> _Excerpt to read_
— START —
An Giang Province wants the Ministry of Natural Resources and Environment to help frame housing policies that will enable the relocation of 20,000 families living in landslide-prone areas in the next five years.

VietNamNet Bridge – An Giang Province wants the Ministry of Natural Resources and Environment to help frame housing policies that will enable the relocation of 20,000 families living in landslide-prone areas in the next five years.


Minister of Natural Resources and Environment Tran Hong Ha at a meeting with An Giang authorities on April 25.

The petition was made at a meeting on Tuesday with a group of ministry officials led by Minister Tran Hong Ha held to discuss the severe landslides along the Vam Nao River.

The province also sought financial aid to repair the damage caused by landslides over the last couple of years.

According to Tran Dang Duc, director of the An Giang Department of Natural Resources and Environment, 38 landslides occurred along riverbanks in the last two years, destroying 142 houses and other properties and causing losses of more than VND100 billion (US$ 4.4 million) each year.

Some 162km of the province’s 400km of riverbanks are vulnerable to landslides, and 20,000 households live on them.

The landslide along the Vam Nao River in Cho Moi District on April 20 is estimated to have caused losses of VND9 billion ($396,400).

Since then 107 households have been evacuated from vulnerable areas.

Duc dismissed some experts’ contention that excessive mining of sand was to blame for the disaster, saying there was no such activity in that area.

He called on the ministry to study the flows of the Tien and Hau rivers to preclude more such disasters.

Ha hailed the province’s efforts to relocate families and prevent human losses, and promised to convey its suggestions to the Government.

But he also instructed the Viet Nam Environment Administration, which functions under his ministry, to review all sand mining projects in the Mekong Delta and assess their environmental impact.

Earlier, Deputy Prime Minister Trinh Dinh Dung has instructed authorities in An Giang to monitor the situation and ensure no further mishaps occur at the site of the landslide.
— END —
[Rows of pointing data]
— START —
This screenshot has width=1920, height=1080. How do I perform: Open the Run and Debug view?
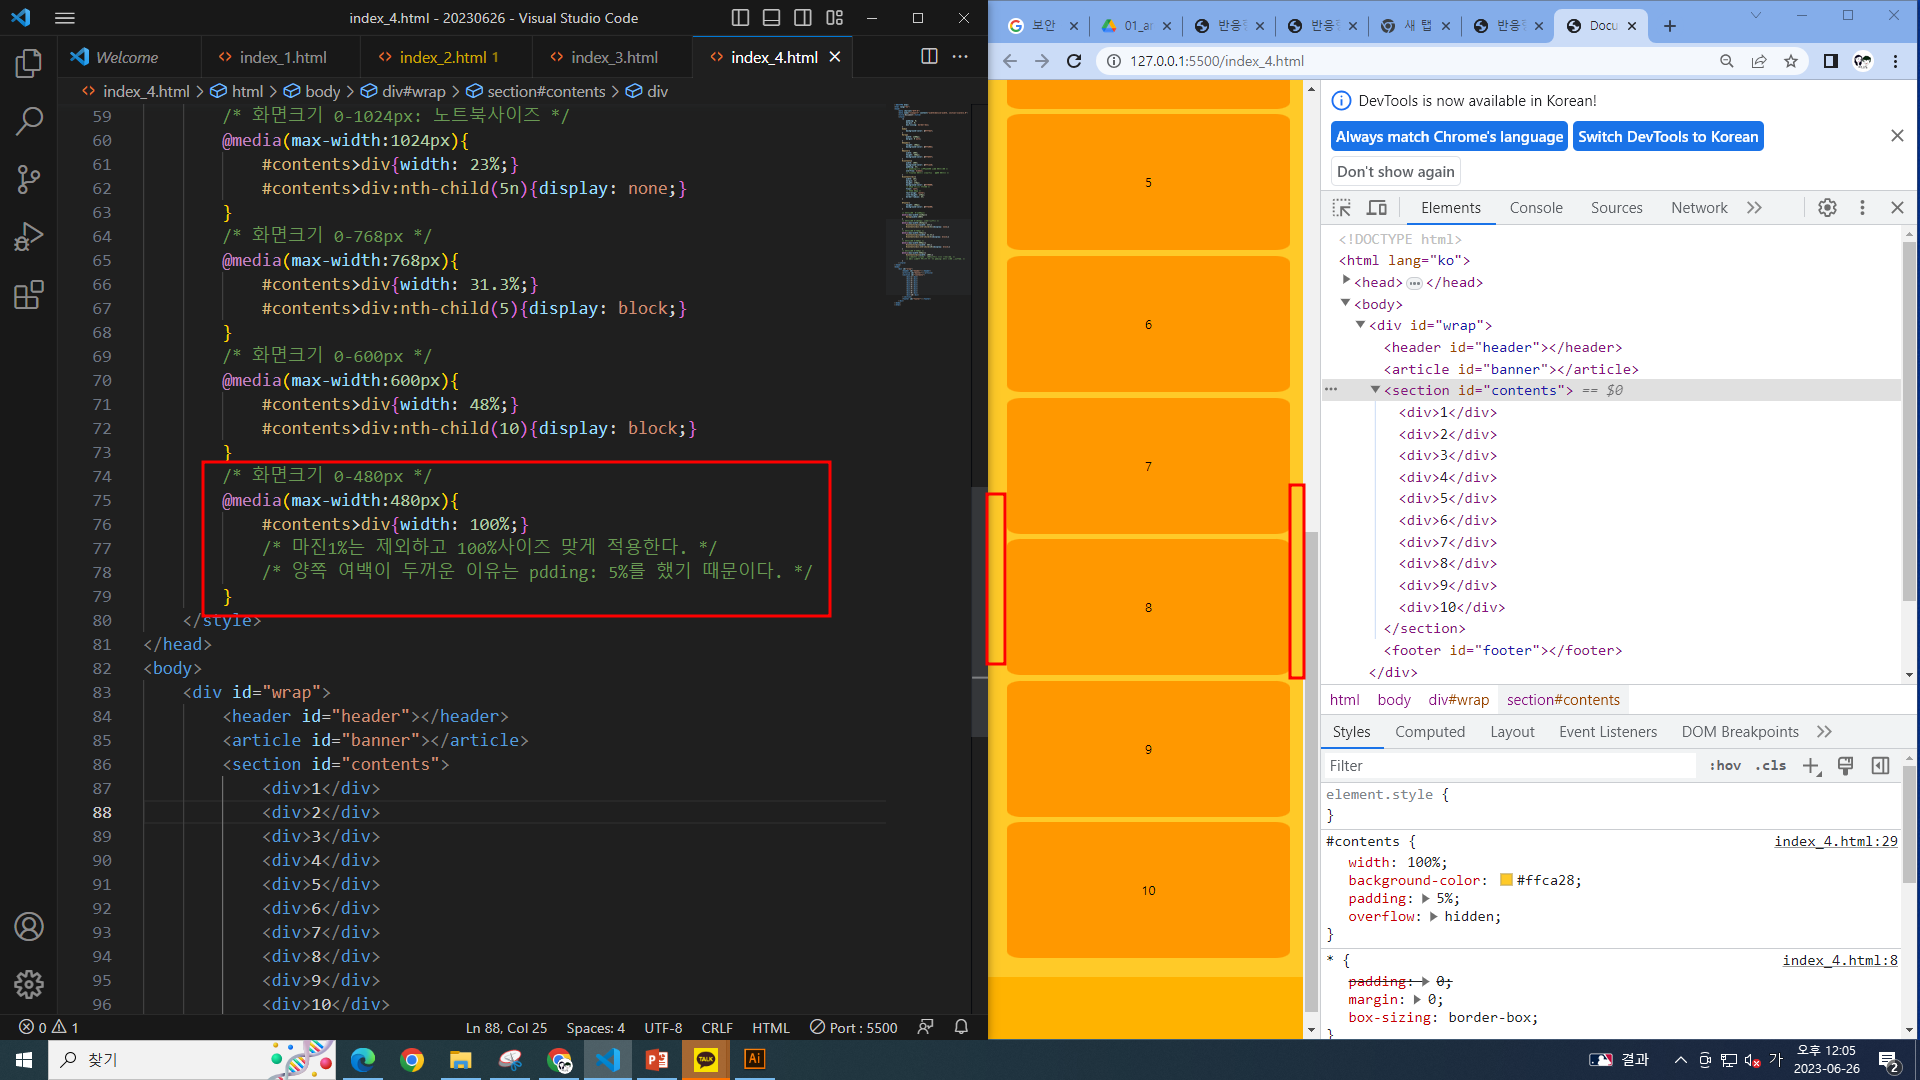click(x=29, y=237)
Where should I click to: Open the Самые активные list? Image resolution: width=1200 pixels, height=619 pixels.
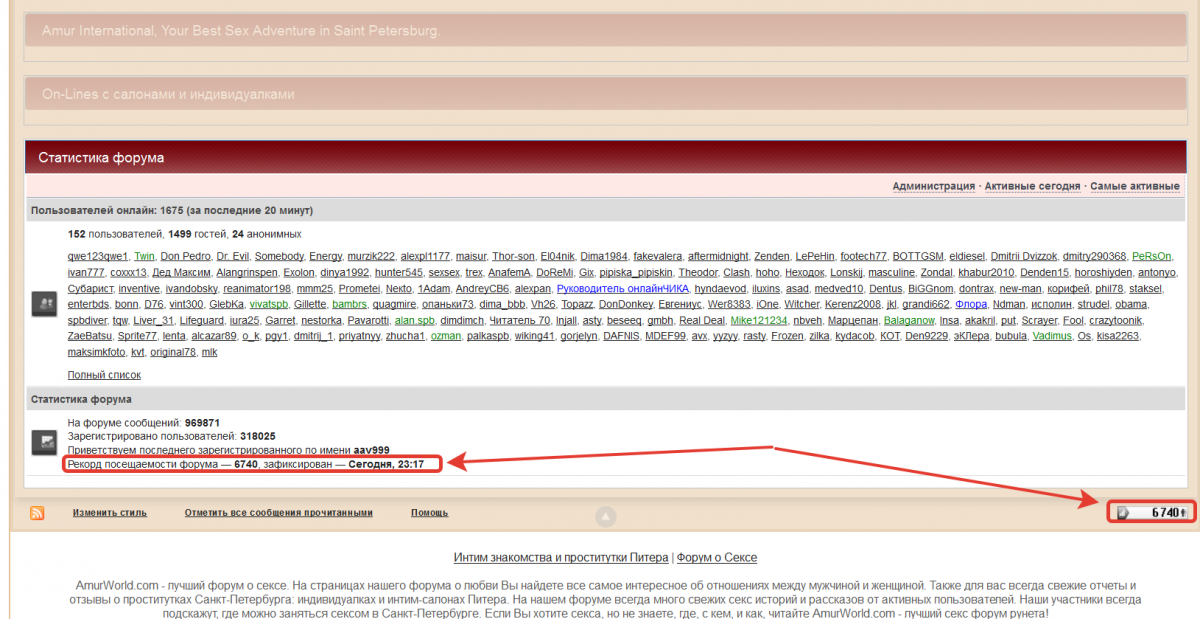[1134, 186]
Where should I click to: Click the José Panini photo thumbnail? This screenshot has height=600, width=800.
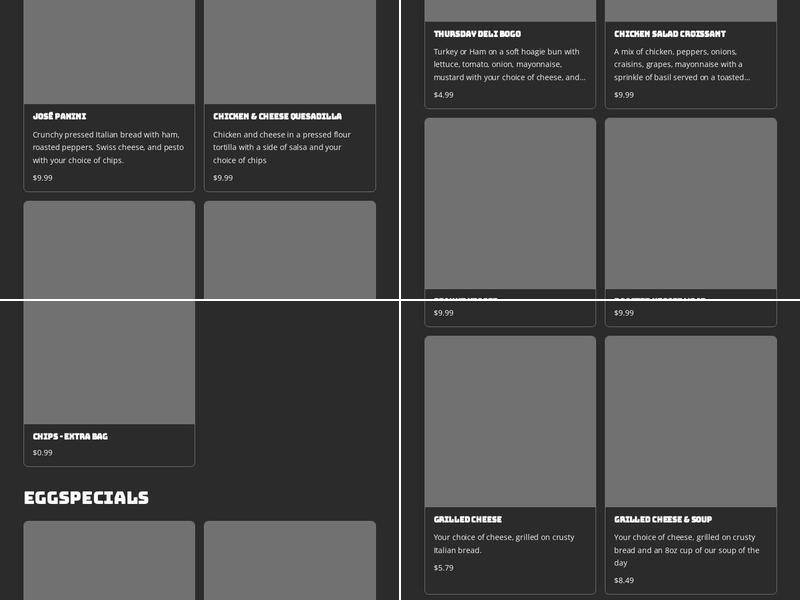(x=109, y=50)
— END —
— START —
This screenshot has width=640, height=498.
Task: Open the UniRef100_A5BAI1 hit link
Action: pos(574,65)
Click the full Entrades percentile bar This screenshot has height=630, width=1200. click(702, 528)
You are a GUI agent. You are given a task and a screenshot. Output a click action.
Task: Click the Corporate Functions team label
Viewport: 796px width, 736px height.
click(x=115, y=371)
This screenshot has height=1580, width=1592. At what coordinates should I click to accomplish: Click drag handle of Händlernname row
— END —
> _Task brief_
Return the stretch of the An Giang landslide article that begins at the words "Minister of Natural" and stops after "live on them.", copied word for word.

> _Result of this exercise_
Minister of Natural Resources and Environment Tran Hong Ha at a meeting with An Giang authorities on April 25.

The petition was made at a meeting on Tuesday with a group of ministry officials led by Minister Tran Hong Ha held to discuss the severe landslides along the Vam Nao River.

The province also sought financial aid to repair the damage caused by landslides over the last couple of years.

According to Tran Dang Duc, director of the An Giang Department of Natural Resources and Environment, 38 landslides occurred along riverbanks in the last two years, destroying 142 houses and other properties and causing losses of more than VND100 billion (US$ 4.4 million) each year.

Some 162km of the province’s 400km of riverbanks are vulnerable to landslides, and 20,000 households live on them.